To create objects similar to those used in our previous studies (Spetch et al., 2001; Spetch & Friedman, 2003), we used a 3-D printer to make physical instantiations of the 1-part and 3-part objects (see Friedman et al., 2003 for details). For direct-viewing conditions, we displayed these objects in the object-rotation device. For picture-viewing conditions, we took digital photos of the objects at each orientation as they appeared from the viewing area of the object rotation device, and we presented these on the computer screen.

The 3-D presentation apparatus and stimuli allowed us to conduct a series of experiments to determine whether the species differences we had identified previously would appear both when the objects were seen in photographs and when they were viewed directly (Friedman, Spetch, & Ferrey, 2005). First, a comparison of recognition accuracy for 1- part and 3-part objects replicated the previous finding that the presence of a single distinctive part substantially decreased viewpoint dependence for humans but not for pigeons, both when viewing actual objects and their photographs (Figure 14). Thus, this difference between species in the influence of a distinctive part did not appear to reflect picture interpretation processes. Second, however, a comparison of performance with interpolated and extrapolated views of objects yielded an interesting but more complicated set of species differences. In Experiment 1 of Friedman et al. (2005), the two training views were only 60° apart, which was a smaller distance than we had used in the previous studies. The results for the humans were the same for pictures and direct viewing of 3-D objects: They recognized novel interpolated views faster than novel extrapolated views (Figure 15).

The surprising finding in this first experiment was that the pigeons also showed better recognition of novel interpolated views than of novel extrapolated views, both when the objects were viewed directly and when they were presented in photographs. However, and importantly, pigeons’ performance overall was faster and more accurate when they were directly viewing the objects than when they were viewing pictures of them. Thus, we tentatively concluded that pigeons process actual objects and their photographs differently.

Because the difference for pigeons between interpolated and extrapolated views with photographs was inconsistent with our previous results, we conducted a second experiment in which the training views were 90° apart, which was the rotational distance we had used previously. In this case, pigeons showed an advantage for interpolated views only when viewing the objects directly (Figure 16). To summarize, when viewing photographs with a 90° rotational difference between the two training views, we replicated our previous finding with pigeons viewing photographs: They showed no difference in accuracy between interpolated and extrapolated views. However, when pigeons viewed the objects directly, or when they viewed photographs with training views that were only 60° apart, pigeons, like humans, were better able to recognize novel interpolated than novel extrapolated views. Notably, when there was a significant interpolated-extrapolated difference, it was larger for responses to the actual objects than to their images for both species. Together, the two experiments suggest that for pigeons, viewing objects directly invokes different processes, and may involve different representations, than viewing their photographs.

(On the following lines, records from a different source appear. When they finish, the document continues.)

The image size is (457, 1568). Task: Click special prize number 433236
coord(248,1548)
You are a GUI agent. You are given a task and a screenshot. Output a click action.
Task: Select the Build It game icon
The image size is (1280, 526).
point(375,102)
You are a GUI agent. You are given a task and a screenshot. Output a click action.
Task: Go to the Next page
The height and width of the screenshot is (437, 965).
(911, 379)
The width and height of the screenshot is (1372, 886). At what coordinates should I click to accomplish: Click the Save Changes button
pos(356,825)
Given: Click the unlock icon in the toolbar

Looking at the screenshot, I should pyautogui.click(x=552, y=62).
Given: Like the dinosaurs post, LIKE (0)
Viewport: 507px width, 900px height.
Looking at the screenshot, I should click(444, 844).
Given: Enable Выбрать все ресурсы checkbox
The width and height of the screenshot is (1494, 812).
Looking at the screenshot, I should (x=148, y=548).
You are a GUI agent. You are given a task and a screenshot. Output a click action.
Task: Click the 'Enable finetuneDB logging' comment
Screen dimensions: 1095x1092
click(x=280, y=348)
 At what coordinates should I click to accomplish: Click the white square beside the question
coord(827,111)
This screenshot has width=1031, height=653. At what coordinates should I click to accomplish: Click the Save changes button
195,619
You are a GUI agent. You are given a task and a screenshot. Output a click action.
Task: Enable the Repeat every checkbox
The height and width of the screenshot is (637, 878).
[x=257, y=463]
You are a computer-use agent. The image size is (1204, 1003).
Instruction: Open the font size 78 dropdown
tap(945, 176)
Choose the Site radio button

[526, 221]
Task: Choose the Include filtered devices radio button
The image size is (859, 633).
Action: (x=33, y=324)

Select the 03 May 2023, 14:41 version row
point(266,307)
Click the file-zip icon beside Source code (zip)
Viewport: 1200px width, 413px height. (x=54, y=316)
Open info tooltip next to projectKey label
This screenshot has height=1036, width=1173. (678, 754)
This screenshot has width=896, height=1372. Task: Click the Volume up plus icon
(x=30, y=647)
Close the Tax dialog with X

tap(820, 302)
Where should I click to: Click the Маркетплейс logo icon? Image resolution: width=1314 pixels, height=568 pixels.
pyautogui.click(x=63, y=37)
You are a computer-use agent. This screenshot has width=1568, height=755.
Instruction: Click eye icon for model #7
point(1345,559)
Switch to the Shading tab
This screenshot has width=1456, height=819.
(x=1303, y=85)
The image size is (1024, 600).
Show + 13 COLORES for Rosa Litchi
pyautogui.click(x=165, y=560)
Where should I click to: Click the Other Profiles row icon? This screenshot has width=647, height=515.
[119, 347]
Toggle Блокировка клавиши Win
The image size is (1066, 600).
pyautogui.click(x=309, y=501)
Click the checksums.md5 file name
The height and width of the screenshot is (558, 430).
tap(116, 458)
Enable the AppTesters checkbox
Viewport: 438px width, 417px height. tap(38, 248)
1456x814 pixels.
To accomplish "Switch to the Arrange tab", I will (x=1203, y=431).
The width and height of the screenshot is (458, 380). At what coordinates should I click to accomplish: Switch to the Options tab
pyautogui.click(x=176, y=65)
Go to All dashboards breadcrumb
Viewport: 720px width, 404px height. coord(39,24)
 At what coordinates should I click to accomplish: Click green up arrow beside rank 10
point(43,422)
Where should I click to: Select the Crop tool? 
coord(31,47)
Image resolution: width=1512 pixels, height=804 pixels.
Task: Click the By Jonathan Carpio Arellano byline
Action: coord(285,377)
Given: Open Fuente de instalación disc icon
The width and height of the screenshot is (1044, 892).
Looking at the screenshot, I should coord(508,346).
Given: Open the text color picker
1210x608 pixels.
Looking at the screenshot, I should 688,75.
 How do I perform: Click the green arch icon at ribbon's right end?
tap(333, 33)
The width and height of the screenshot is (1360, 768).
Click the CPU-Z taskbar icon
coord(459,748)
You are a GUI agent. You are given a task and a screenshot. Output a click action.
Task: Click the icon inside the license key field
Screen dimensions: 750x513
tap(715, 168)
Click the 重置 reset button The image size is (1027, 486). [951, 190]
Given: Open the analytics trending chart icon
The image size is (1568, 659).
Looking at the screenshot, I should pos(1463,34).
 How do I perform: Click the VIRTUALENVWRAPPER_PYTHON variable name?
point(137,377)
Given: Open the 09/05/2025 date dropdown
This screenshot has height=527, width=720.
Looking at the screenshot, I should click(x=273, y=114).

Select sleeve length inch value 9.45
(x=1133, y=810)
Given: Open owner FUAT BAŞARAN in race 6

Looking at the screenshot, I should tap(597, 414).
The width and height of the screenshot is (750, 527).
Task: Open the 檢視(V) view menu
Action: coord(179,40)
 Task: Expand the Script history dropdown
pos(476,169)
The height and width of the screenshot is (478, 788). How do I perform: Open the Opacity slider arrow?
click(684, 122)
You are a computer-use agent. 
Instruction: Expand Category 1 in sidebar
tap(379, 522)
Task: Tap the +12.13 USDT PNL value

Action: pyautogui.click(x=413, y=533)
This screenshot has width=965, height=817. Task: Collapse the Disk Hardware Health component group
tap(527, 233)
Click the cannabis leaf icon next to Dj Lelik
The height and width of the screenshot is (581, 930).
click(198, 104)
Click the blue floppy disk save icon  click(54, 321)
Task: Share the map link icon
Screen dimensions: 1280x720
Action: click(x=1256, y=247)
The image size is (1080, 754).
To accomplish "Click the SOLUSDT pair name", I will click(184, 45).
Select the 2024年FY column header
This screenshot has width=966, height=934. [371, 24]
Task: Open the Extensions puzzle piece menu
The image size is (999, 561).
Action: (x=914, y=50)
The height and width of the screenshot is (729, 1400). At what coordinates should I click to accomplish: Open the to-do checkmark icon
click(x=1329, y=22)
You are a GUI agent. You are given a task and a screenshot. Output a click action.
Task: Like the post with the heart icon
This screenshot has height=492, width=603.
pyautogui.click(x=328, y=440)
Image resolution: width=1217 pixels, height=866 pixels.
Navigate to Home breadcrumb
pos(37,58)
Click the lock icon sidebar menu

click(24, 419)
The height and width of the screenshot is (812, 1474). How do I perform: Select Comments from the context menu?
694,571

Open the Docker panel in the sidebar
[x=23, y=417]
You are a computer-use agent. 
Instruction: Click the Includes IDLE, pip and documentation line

One interesting difference between the species was that humans’ correct reaction times were longer with objects than with pictures whereas pigeons’ correct reaction times were shorter with objects than with pictures. The data are consistent with the interpretation that real objects are easier for pigeons to discrimination than pictures, whereas humans, who have extensive experience with pictures, are as good or better at quickly recognizing objects in pictures.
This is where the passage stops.